Neue Alterskennzeichen mit zweijähriger Abstufung gefordert
Gerald Jörns hält diese Maßnahmen für halbherzig und wiederholt seine Forderung vom September 2007, mehr Kinder- und Jugendschutz zu wagen: „Wir brauchen neue Alterseinstufungen für alle Medien. Die bislang gebräuchlichen Stufen bieten wenig Aussagen über eine pädagogische Eignung. Jugendschutz ist auch Kinderschutz und muss pädagogische Kriterien berücksichtigen. Ein zeitgemäßer Jugendschutz darf Kinder und Jugendliche nicht nur vor etwas bewahren, sondern muss ihnen auch Vertrauen entgegen bringen und Mut machen. Veraltete bewahrpädagogische Ansätze helfen im 21. Jahrhundert nicht weiter.

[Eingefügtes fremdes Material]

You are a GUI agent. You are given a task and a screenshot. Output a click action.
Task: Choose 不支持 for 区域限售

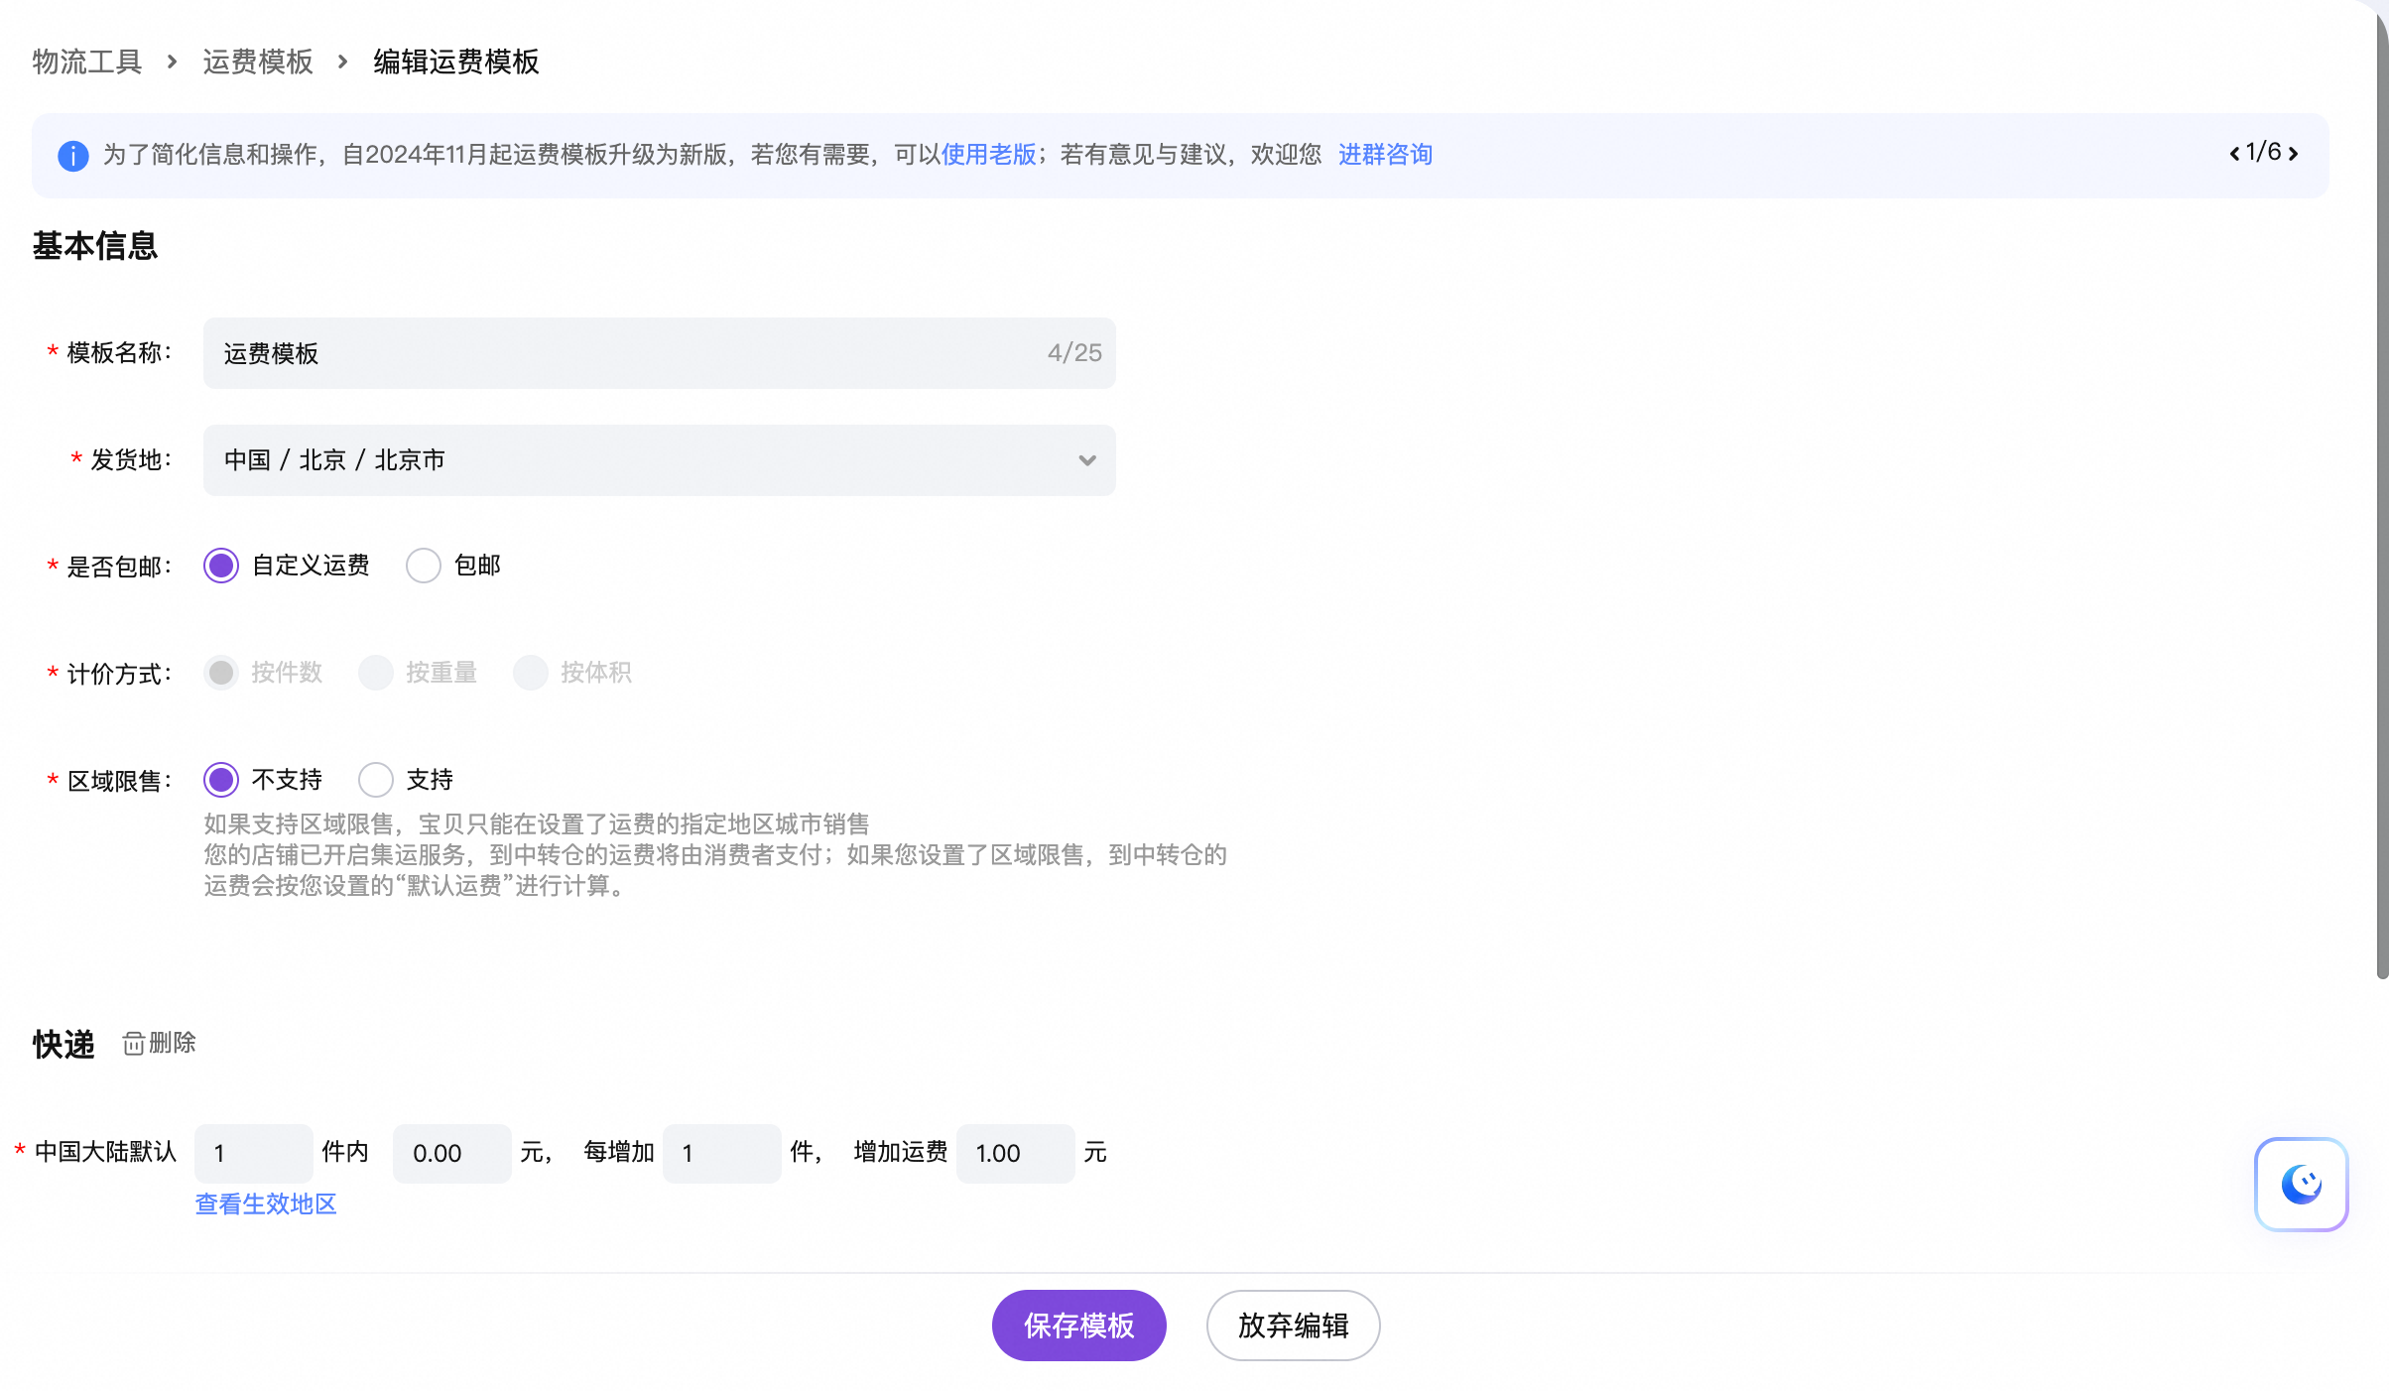coord(221,780)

Zweckmäßig ist eine zweijährige Abstufung der Alterskennzeichnungen.“
Bislang gibt es nur die Alterskennzeichnungen: Ohne Altersbeschränkung, ab 6 Jahren, ab 12 Jahren, ab 16 Jahren und keine Jugendfreigabe.
„Nur durch ein differenziertes System von Alterskennzeichnungen für alle Medien geben wir Eltern eine wirkliche Orientierungshilfe an die Hand, um einen Film, ein Internetangebot oder ein Computerspiel auch unter pädagogischen Gesichtspunkten beurteilen zu können.“
Dabei verdeutlicht Jörns, dass Eltern auch durch eine erweiterte Kennzeichnung nicht aus der Pflicht sind, sich um die Medieninhalte ihrer Kinder zu kümmern.
Gerald Jörns fordert Familienministerin Ursula von der Leyen auf, geeignete Gremien einzuberufen und Forschungsprojekte zu initiieren, um neue Kriterien zur Alterseinstufung der Mediennutzung zu entwickeln. „Es kann nicht sein, dass wir den Jugendschutz Kriminologen und Innenministern überlassen und Kinder und Jugendliche als potenzielle Gewalttäter stigmatisieren. Es ist eine zielgerichtete Forschung notwendig, um neue Alterseinstufungen unter pädagogischen und psychologischen Gesichtspunkten abzusichern. Erst dann können Eltern beruhigt einem umfassenden Medieneinsatz entgegensehen.“
Für unumgänglich hält Gerald Jörns, dass die Mediennutzung in Familien im Curriculum der pädagogischen Studienfächer eine größere Berücksichtigung findet. Dazu ist nicht nur eine wissenschaftliche Auseinandersetzung notwendig, sondern auch eine Beurteilung durch Praxis- und Beratungsprojekte.
In den nächsten Monaten möchte der Diplompädagoge Gerald Jörns einige neue Computerspielprojekte initiieren. Auf dem WebMontag in Hannover wird er am 7. Juli eine Projektskizze eines öffentlichen „Computerspielforums“ vorstellen.